O que o floral Chicory faz por uma pessoa possessiva e dominadora?

O floral não é mágico. Tanto esse como todos os florais. Você colocou na água e pum! É feitiçaria! Ele vai te enfeitiçar e você vai deixar de ser Chicory. Não, não é assim. Como é que os florais agem sobre as pessoas? O floral te dá uma condição que na hora em que você está na experiência Chicory, você pode ter um grau de consciência sobre o que você está fazendo. Porque quando estamos muito imbuídos de algum sentimento, às vezes perdemos a noção do que está acontecendo. A gente fica muito míope e embriagado por aquele sentimento. O floral te dá um grau de lucidez que você é capaz de se observar, é como se você tivesse atuando, mas com um pé atrás para observar o que está acontecendo ali. E a partir da consciência você consegue modificar comportamentos.

O que eu quero dizer é o seguinte, por exemplo: você é uma pessoa Chicory. Eu vou lá e te dou floral Chicory e vai automaticamente resolver. Para algumas pessoas vai funcionar como parece um passe de mágica. Parece, só parece. Porque, na verdade, é o grau de consciência que ela vai ganhando. É como se abrisse uma porta de consciência e a partir da consciência ela vai modificando comportamentos. Outras pessoas não estão prontas para responder.

E qual o papel do terapeuta nesse sentido??

O papel do terapeuta é ir vendo também o momento de dar cada floral. Um bebê é ‘chicorento´, ele nasce muito carente de ser atendido em várias ordens: metabólica, fisiológica e psiquicamente. Para o bebê ficar tranquilo, eu preciso dar a luz certa, eu não posso colocar uma luz muito forte, preciso saber se a roupinha dele está adequada à temperatura, o bebê precisa estar limpo, nutrido, com a barriguinha cheia, …

Eu criei uma metáfora aqui que é: eu vou criando condições para aquele cliente para que ele consiga se desenvolver e vou dando Chicory na hora certa e acompanhando esse desenvolvimento dele. Às vezes, vai aparecer alguma coisa no meio do caminho que vai entrar coadjuvante com Chicory. É um olho no peixe e outro no gato. A gente tem que prestar muita atenção no movimento do paciente. É sutil.
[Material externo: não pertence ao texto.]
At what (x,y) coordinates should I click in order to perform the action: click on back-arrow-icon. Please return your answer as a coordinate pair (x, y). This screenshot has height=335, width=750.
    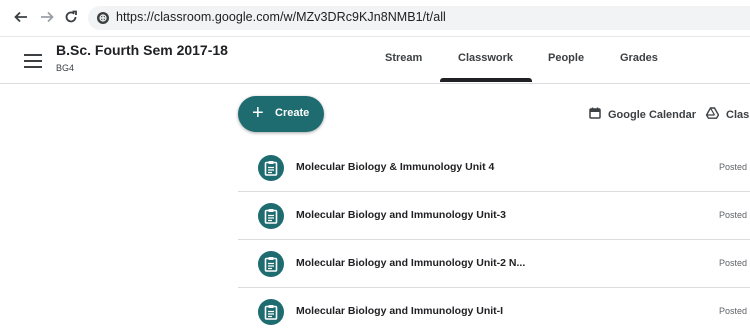
    Looking at the image, I should click on (21, 17).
A pessoa vai amadurecendo?

Isso. É um grau de amadurecimento. E da forma como eu entendo o amadurecimento de uma pessoa, esse é o primeiro passo e esse passo é fundamental para as pessoas poderem crescer, amadurecer. Vou dar outro exemplo: eu não posso tratar um alcoólatra se ele não reconhece que ele é alcoólatra. Tem muita gente que é alcoólatra e não sabe ou não se reconhece alcoólatra.
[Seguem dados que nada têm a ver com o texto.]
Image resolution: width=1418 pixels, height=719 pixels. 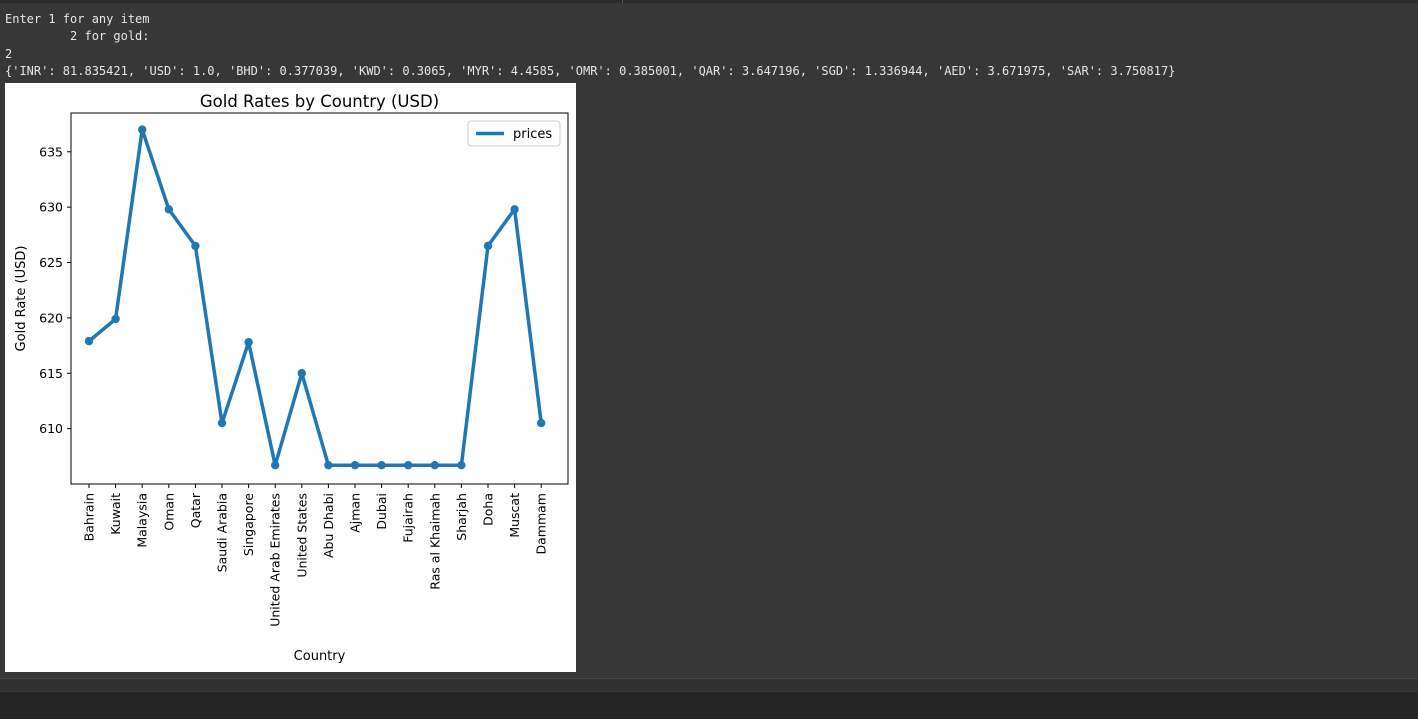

O álcool socialmente é aceito. Então, tem muita gente que vai beber sem saber que é alcoólatra. O primeiro passo para se trabalhar com alcoolismo é que ele reconheça o alcoolismo nele. Então, o primeiro passo para eu trabalhar uma pessoa Chicory é que ela tenha esse grau de consciência porque se não ela vai sempre dizer que é o outro. O outro que não oferece para ela, o outro que a manipula, o outro que nunca está presente quando ela precisa. A gente vai ouvir muito esse discurso por aí.